◆ EXTRAIT DU DOCUMENT:
+ + + +

Ancienne co-présidente de la Commission indépendante sur l’inceste et les violences sexuelles faites aux enfants (Ciivise) en binôme avec Edouard Durand, Nathalie Mathieu publie Personne n’est prêt à entendre ça. Violences sexuelles faites aux enfants (éd. l'Harmattan). Un roman choral composé à partir des témoignages recueillis dans le cadre de ses fonctions, de 2021 à 2023.

Diplômée en psychologie et en sciences de l’éducation, docteure en droit, Nathalie Mathieu a été formatrice aux écrits du travail social et professionnelle de la protection de l’enfance. Elle était jusqu’en janvier 2024 directrice générale de l’association Docteurs Bru.

ASH : Vous publiez un ouvrage hybride entre fiction et témoignages, à partir des auditions de la Ciivise. Comment l’avez-vous pensé ?

Nathalie Mathieu : Recueillir des témoignages faisait partie des missions de la Ciivise. Nous avons tenu 27 réunions publiques et mené 250 audiences individuelles. A titre personnel, j’en ai effectué la moitié. Mais qu’en faire ? Cela n’a jamais été clair. 

L’idée était certes avant tout de permettre aux personnes entendues de déposer leur histoire, sans que ces témoignages aient de vocation utilitaire. Néanmoins, il avait d'abord été envisagé de mener des recherches universitaires. Sauf que le temps long n’est pas celui de la commission.

Malgré tout, nous étions les seuls à avoir entendu une telle masse d’informations et de témoignages. Sans compter que, pendant ces auditions, beaucoup de personnes nous ont fait part du fait qu’elles ne savaient pas écrire, qu’elles n’étaient pas connues, et que personne n’entendrait leur histoire comme on a entendu celles de Neige Sinno (auteure de "Triste tigre", ndlr), de Vanessa Springora (Le Consentement) ou de Camille Kouchner (La Familia grande).

Alors, un mois avant la remise du rapport, vers le mois d’octobre 2023, je me suis dit qu’il y avait matière à rédiger un roman choral pour faire entendre toutes ces voix. Au lieu de les laisser dans un coffre-fort numérique du ministère.

>>> A lire aussi : Inceste : « La Ciivise est la seule instance qui joint le recueil de la parole des victimes et les politiques publiques » (Edouard Durand)

Vous présentez différents tableaux. Illustrent-ils un mécanisme, une situation typique des violences sexuelles ?

+ + + +

◆ DONNÉES FOURNIES:
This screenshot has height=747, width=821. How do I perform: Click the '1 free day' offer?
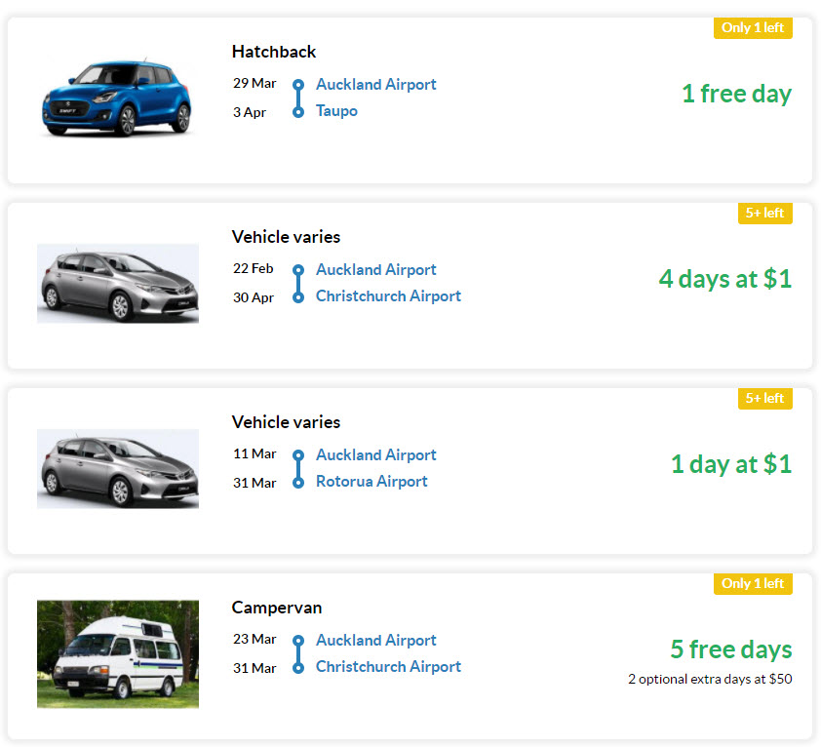coord(736,95)
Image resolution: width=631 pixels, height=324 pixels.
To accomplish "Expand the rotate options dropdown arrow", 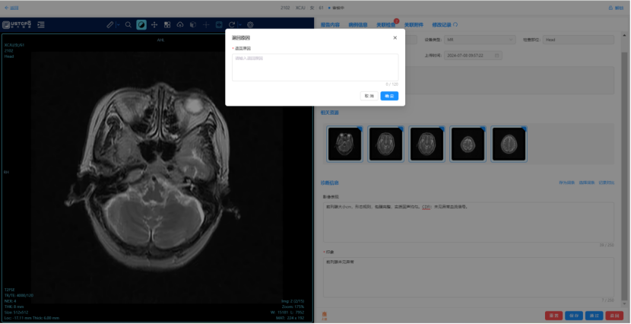I will 239,25.
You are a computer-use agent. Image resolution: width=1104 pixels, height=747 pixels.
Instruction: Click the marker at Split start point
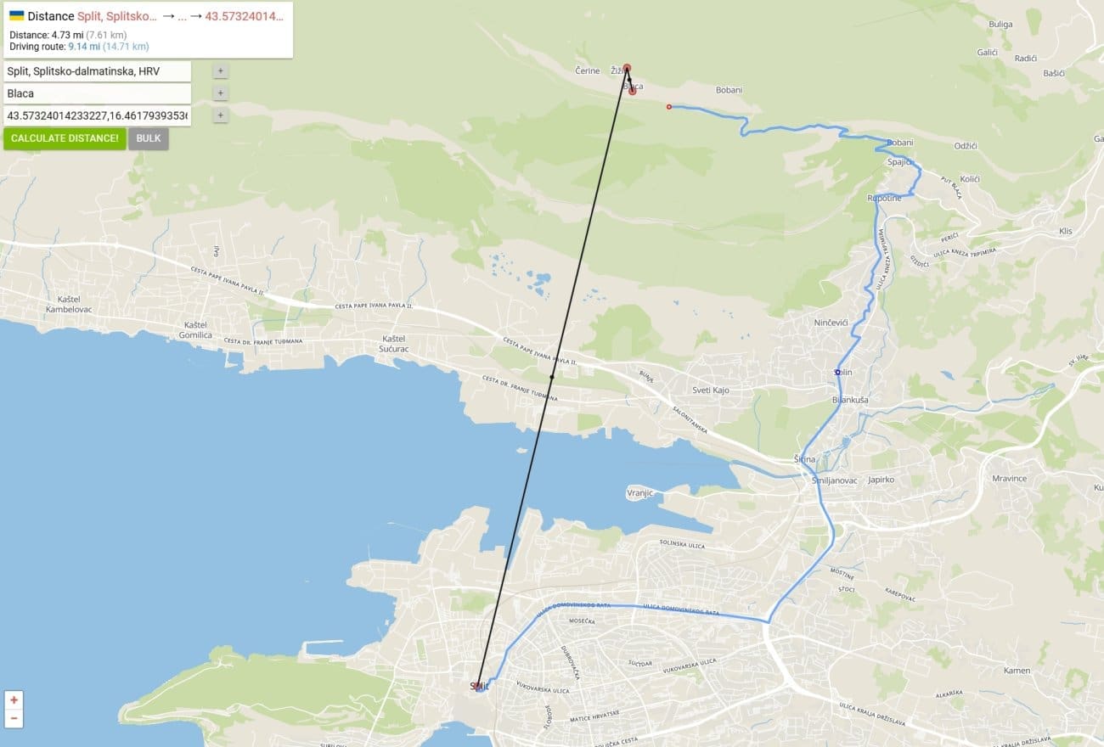click(x=478, y=686)
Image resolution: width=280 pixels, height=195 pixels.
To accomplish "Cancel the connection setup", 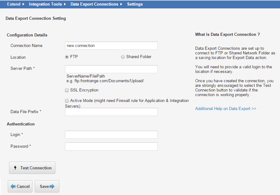I will [20, 186].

+ + + +

◆ PROBLÈMES À RÉSOUDRE:
(1) Reproduisez fidèlement le passage de l'entretien avec Nathalie Mathieu qui commence à "Ancienne co-présidente de" et se termine à "l’association Docteurs Bru.".
(2) D'après l'entretien avec Nathalie Mathieu, combien de réunions publiques la Ciivise a-t-elle tenues ?

◆ RÉPONSES ATTENDUES:
(1)
Ancienne co-présidente de la Commission indépendante sur l’inceste et les violences sexuelles faites aux enfants (Ciivise) en binôme avec Edouard Durand, Nathalie Mathieu publie Personne n’est prêt à entendre ça. Violences sexuelles faites aux enfants (éd. l'Harmattan). Un roman choral composé à partir des témoignages recueillis dans le cadre de ses fonctions, de 2021 à 2023.

Diplômée en psychologie et en sciences de l’éducation, docteure en droit, Nathalie Mathieu a été formatrice aux écrits du travail social et professionnelle de la protection de l’enfance. Elle était jusqu’en janvier 2024 directrice générale de l’association Docteurs Bru.

(2) La Ciivise a tenu 27 réunions publiques.